Escenario Brechas: incorpora, además de la baja de DEX, una mejora progresiva en la productividad asociada a mayor previsibilidad y mejores precios relativos.

Producción de Cerales y Oleagnisas en Millones de Toneladas. Fuente: INAI
Los resultados muestran que, hacia la campaña 2034/35, la producción total de cereales y oleaginosas podría crecer desde 155 millones de toneladas en el escenario base hasta 160 millones con la reducción de DEX, y alcanzar 173 millones de toneladas en un escenario de cierre de brechas tecnológicas.

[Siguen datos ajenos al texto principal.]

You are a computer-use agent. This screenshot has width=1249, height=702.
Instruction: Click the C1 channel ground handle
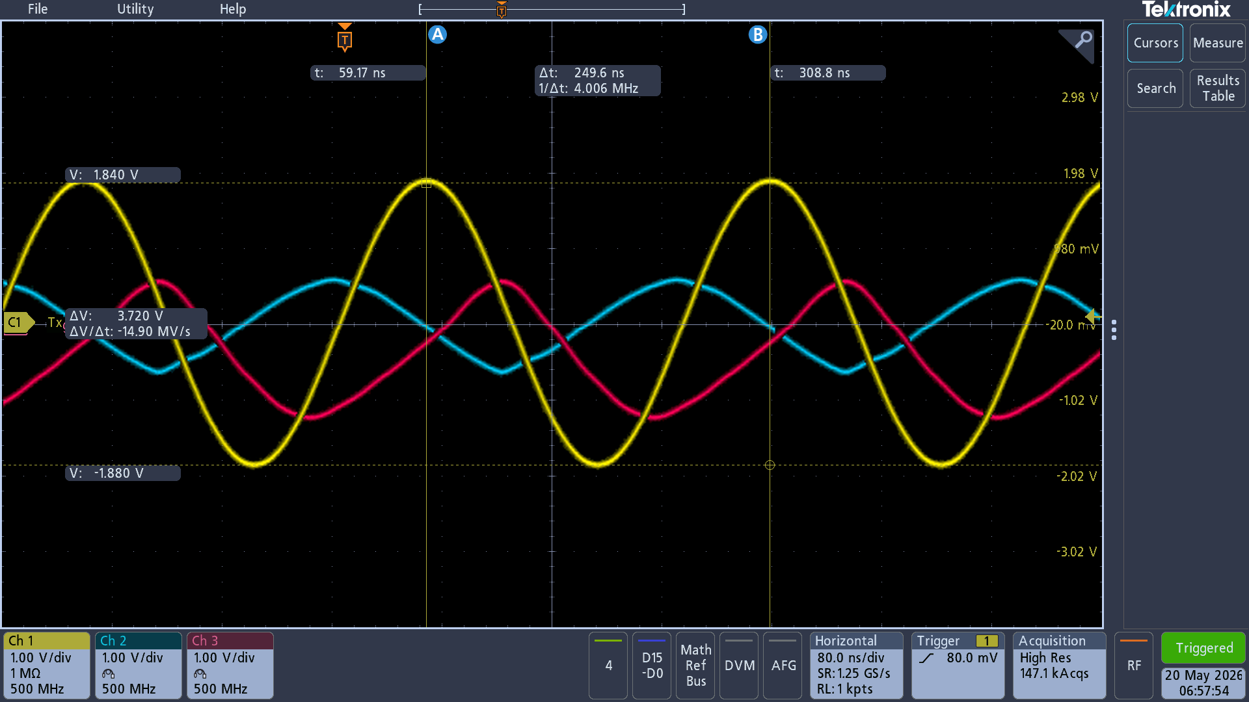[x=18, y=322]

El impacto se observa en los principales cultivos:
Trigo: incrementos de entre 5,2 y 6,8 millones de toneladas.
Maíz: aumentos de entre 15,5 y 20 millones de toneladas.
Soja: subas que oscilan entre 6,9 y 12,1 millones de toneladas.
Este mayor volumen productivo se traduce en un salto exportador. Medidas a precios constantes de 2025, las exportaciones agroindustriales podrían pasar de USD 33.230 millones en la situación inicial a USD 38.072 millones con la reducción de DEX, y rozar los USD 42.000 millones en el escenario más dinámico.
El informe subraya que los efectos positivos no se limitan a la reducción de derechos de exportación. El acuerdo también limita el uso de instrumentos discrecionales, como los antiguos ROE o DJAI, al menos en el comercio con la Unión Europea, reforzando la previsibilidad del marco normativo.

Exportaciones de Cereales y Oleaginosas en Millones de USD. Fuente: INAI
En ese sentido, el trabajo remarca que los compromisos sobre DEX deben interpretarse como parte de una arquitectura más amplia de inserción internacional, cuyo impacto potencial excede ampliamente este capítulo específico.
El análisis sostiene que la aprobación del acuerdo Mercosur–Unión Europea podría consolidar a la Argentina como un proveedor confiable y previsible de alimentos, en un contexto de creciente demanda global. La combinación de menores cargas a la exportación, reglas más estables y mejoras en productividad aparece como un factor clave para fortalecer la competitividad sistémica de la agroindustria nacional.